Outros parentes Brown só foi conhecer quando já estava no auge da fama, em 1999, durante um dos shows de lançamento do épico e já clássico Sobrevivendo no Inferno, dos Racionais. Tinha 29 anos e, antes de cantar em Salvador, resolveu partir de carro com dona Ana e o amigo Black Blue (um dos produtores dos shows dos Racionais) para Riachão do Jacuípe, perto de Feira de Santana. Havia 55 anos que aquela senhora, até um pouco dura com o filho e derretida com os netos, não pisava na cidade. Ao chegar, ela foi reconhecida pelo padre. Em poucos minutos, alguns parentes se aproximaram.

Um deles viu o filho de Ana e, depois de cumprimentá-lo, perguntou: "Essa sua tatuagem aí no braço direito é igual àquela da capa desse novo disco dos Racionais, não é?" Surpreso, Black Blue entrou na conversa: "Ô truta, você não conhece, não? Seu primo é o Mano Brown!" Foi uma festa só e, em pouco tempo, "uns 500 parentes cercaram a praça", narra Brown, que ficou nervoso por Black Blue ter falado sobre sua identidade. "A atenção do momento tinha de ser a minha mãe." Pedro Paulo sabe que dona Ana tem orgulho do filho, mas não costuma ouvir isso dela. "Ela fala mais para as amigas." E até hoje, se dona Ana vê o filho com um cigarro nas mãos, dá sermão. "Ela bate na mão e derruba o cigarro."

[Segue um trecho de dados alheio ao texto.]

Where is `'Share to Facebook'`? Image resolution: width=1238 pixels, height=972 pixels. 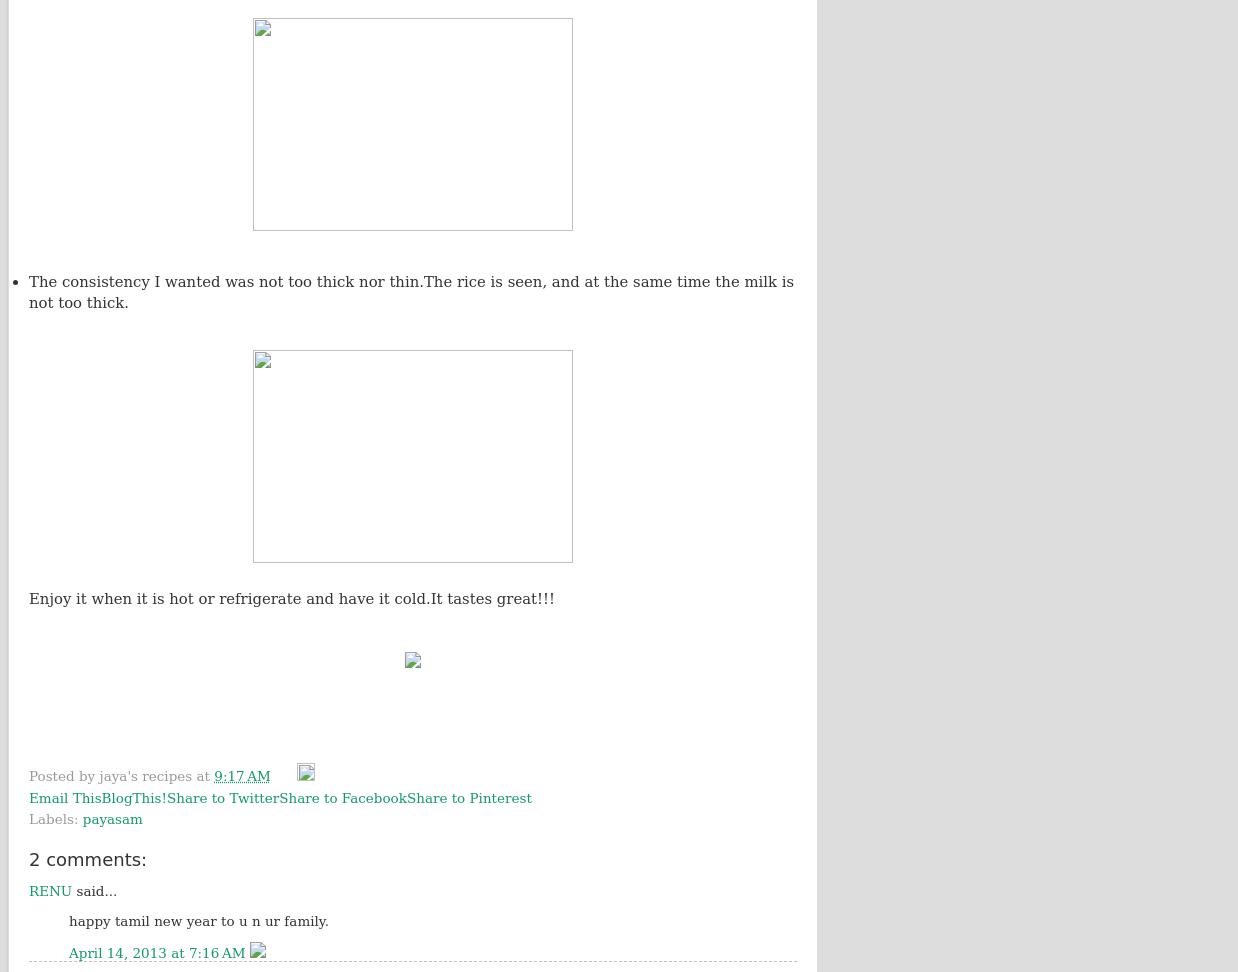
'Share to Facebook' is located at coordinates (342, 796).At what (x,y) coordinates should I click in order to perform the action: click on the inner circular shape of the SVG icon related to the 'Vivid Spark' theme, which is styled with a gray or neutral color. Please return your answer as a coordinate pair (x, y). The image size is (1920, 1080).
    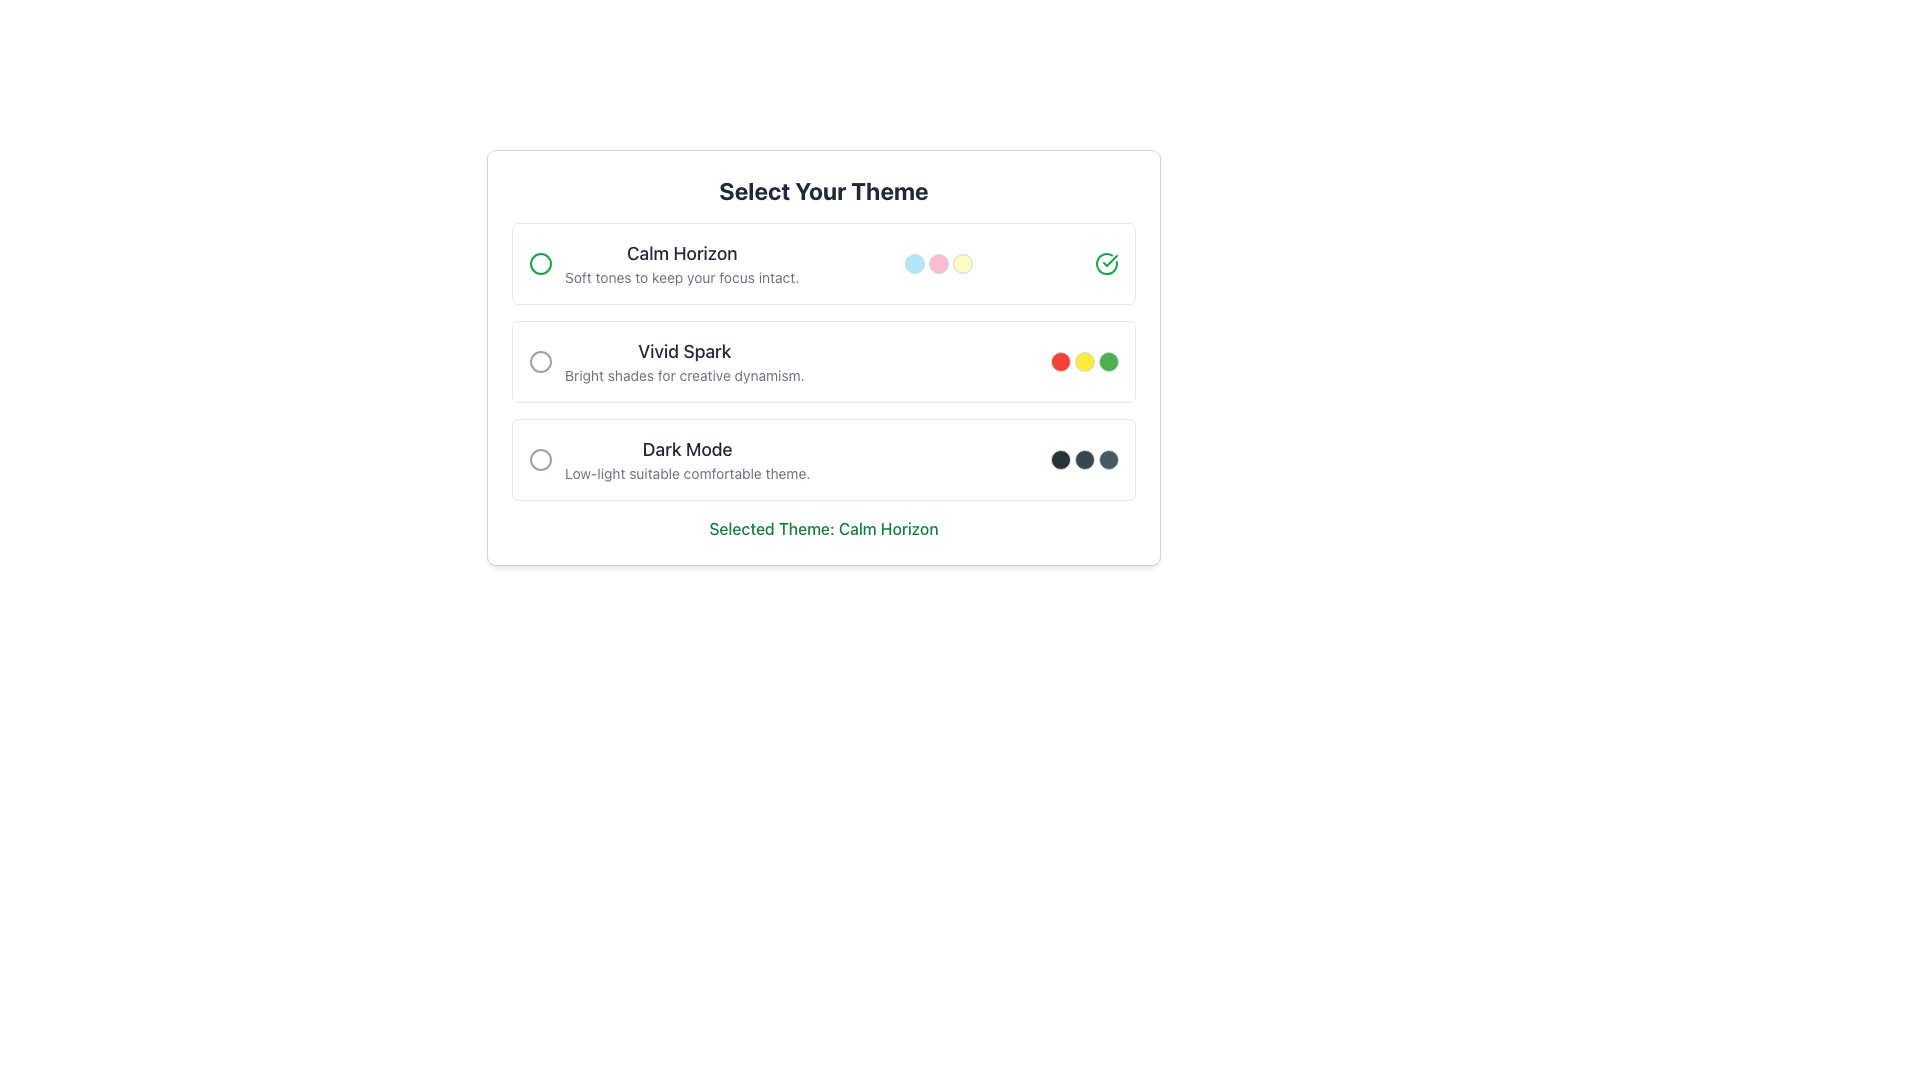
    Looking at the image, I should click on (541, 362).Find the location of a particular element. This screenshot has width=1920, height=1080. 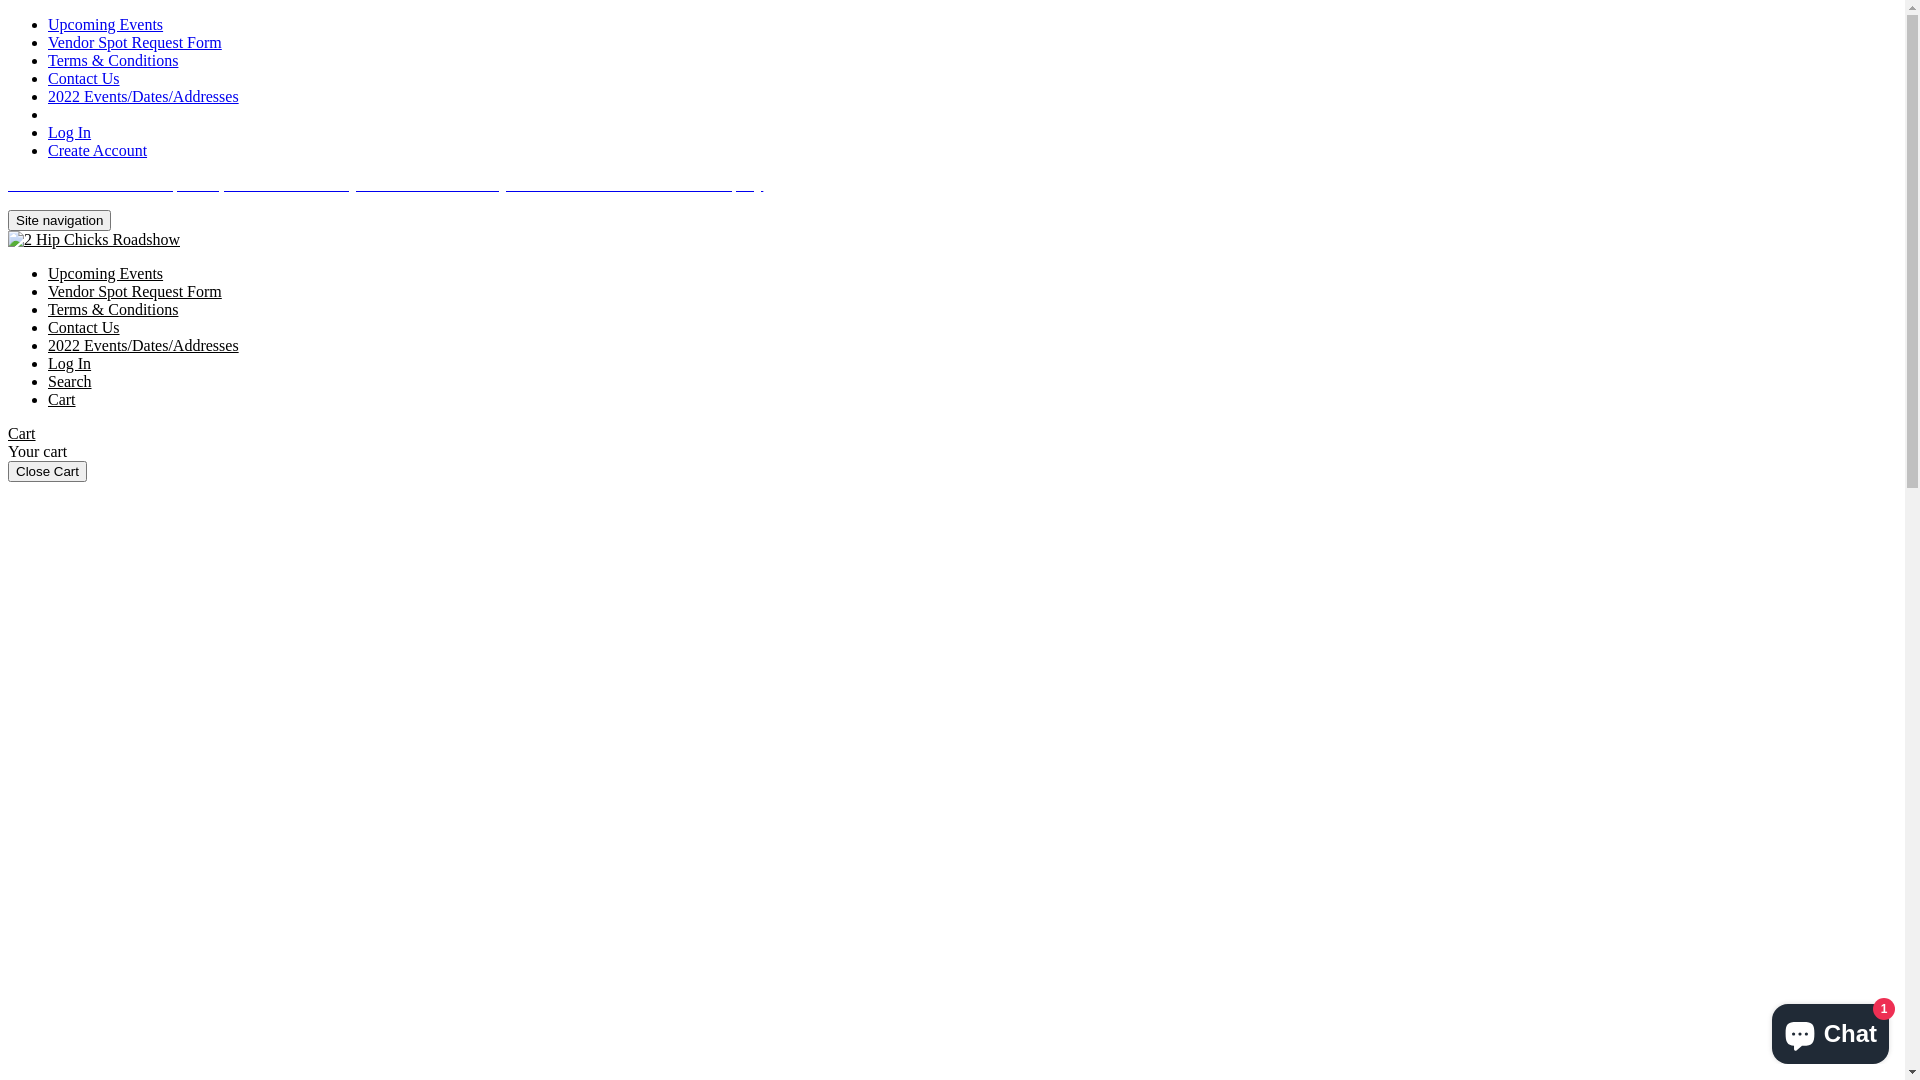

Naquele mar de parentes recém-descobertos, o artista percebeu, porém, que ainda havia muito a descobrir. "Nunca tive família de sangue. Queria ver se alguém parecia comigo, se o meu nariz era de lá. Mas eu descobri que não. A minha raiz tem muito a vê com meu pai. Meus primos são diferentes de mim, são mais escuros. Não tem influência branca no meio deles - talvez muito pouco, bem menos do que eu. E eles são humildes mesmo. Povo do Nordeste, do Norte, sofredor, guerreirão mesmo. Indo lá, eu descobri que tinha muito parente meu em São Paulo que morreu. Durante a minha infância, eles estavam em São Paulo e eu não sabia."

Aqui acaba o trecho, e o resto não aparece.